▸ **Instructions for the task**
Repeat each of the following records word for word, leaving out the pictures.

### Material shown

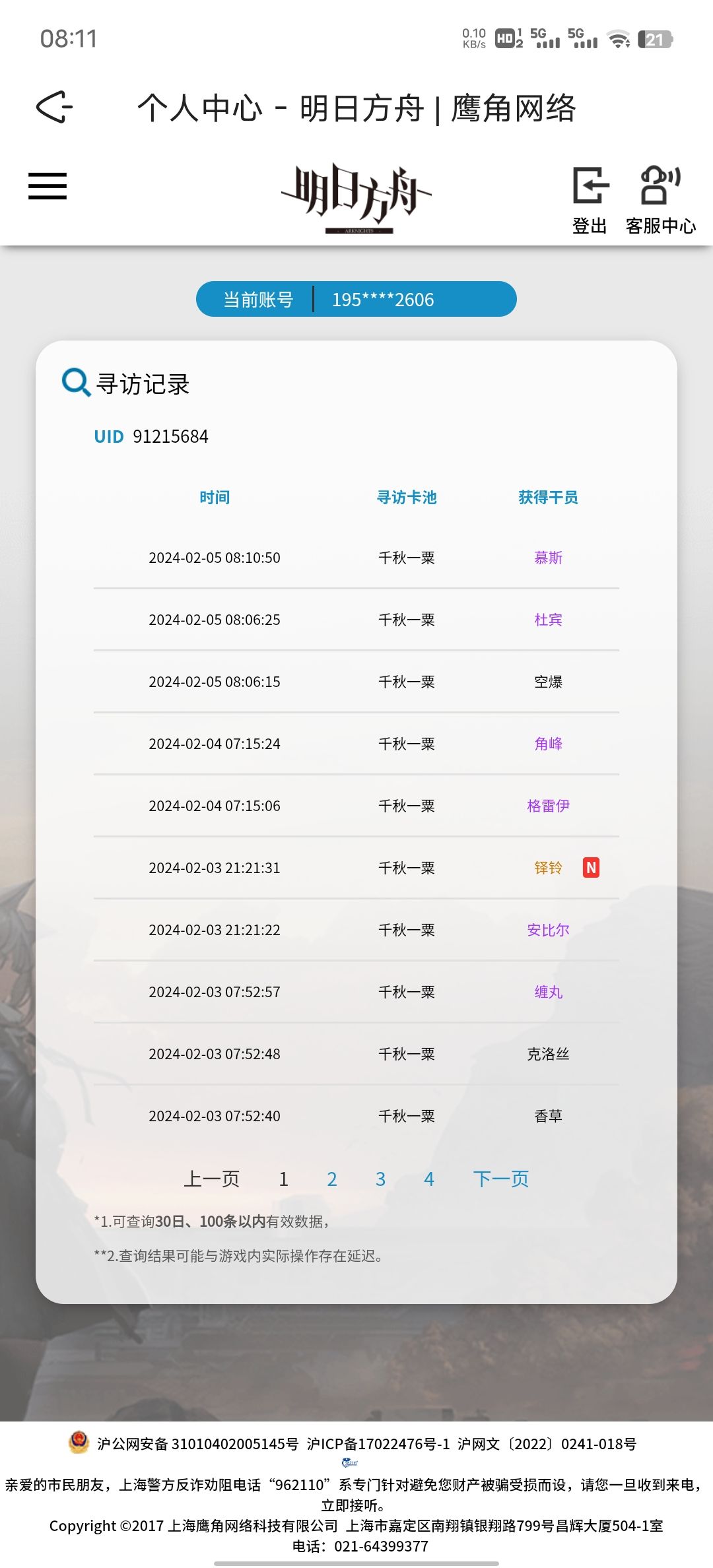This screenshot has width=713, height=1568.
Task: Tap the red N badge next to 铎铃
Action: click(591, 867)
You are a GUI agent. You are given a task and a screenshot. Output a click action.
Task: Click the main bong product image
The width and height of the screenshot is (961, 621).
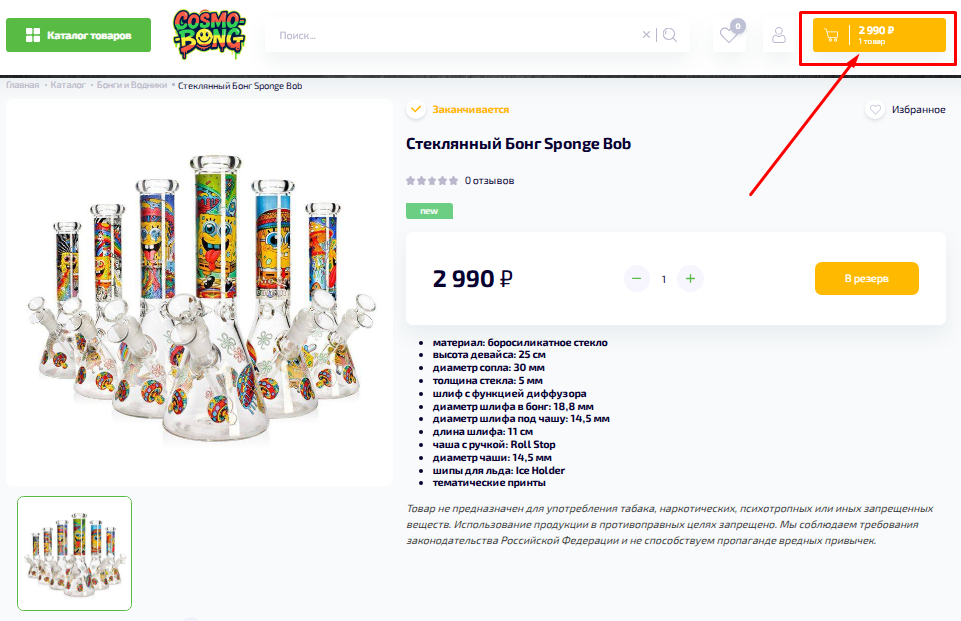[199, 293]
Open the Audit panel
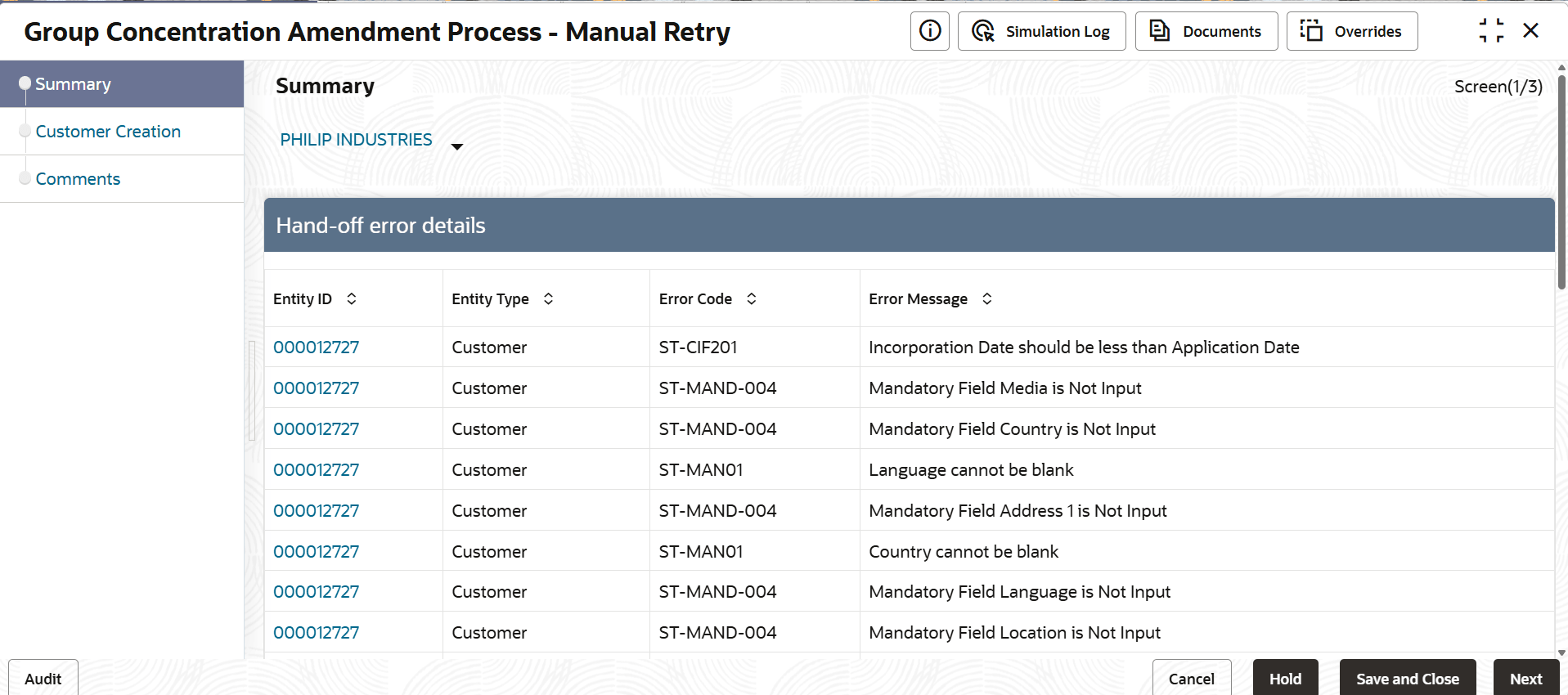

######

▸ **Written response**
This screenshot has width=713, height=1568.
Task: Tap the red N badge next to 铎铃
Action: click(591, 867)
You are a GUI agent. You are given a task and a screenshot. Output a click action.
Task: Click the main bong product image
The width and height of the screenshot is (961, 621).
[199, 293]
Open the Audit panel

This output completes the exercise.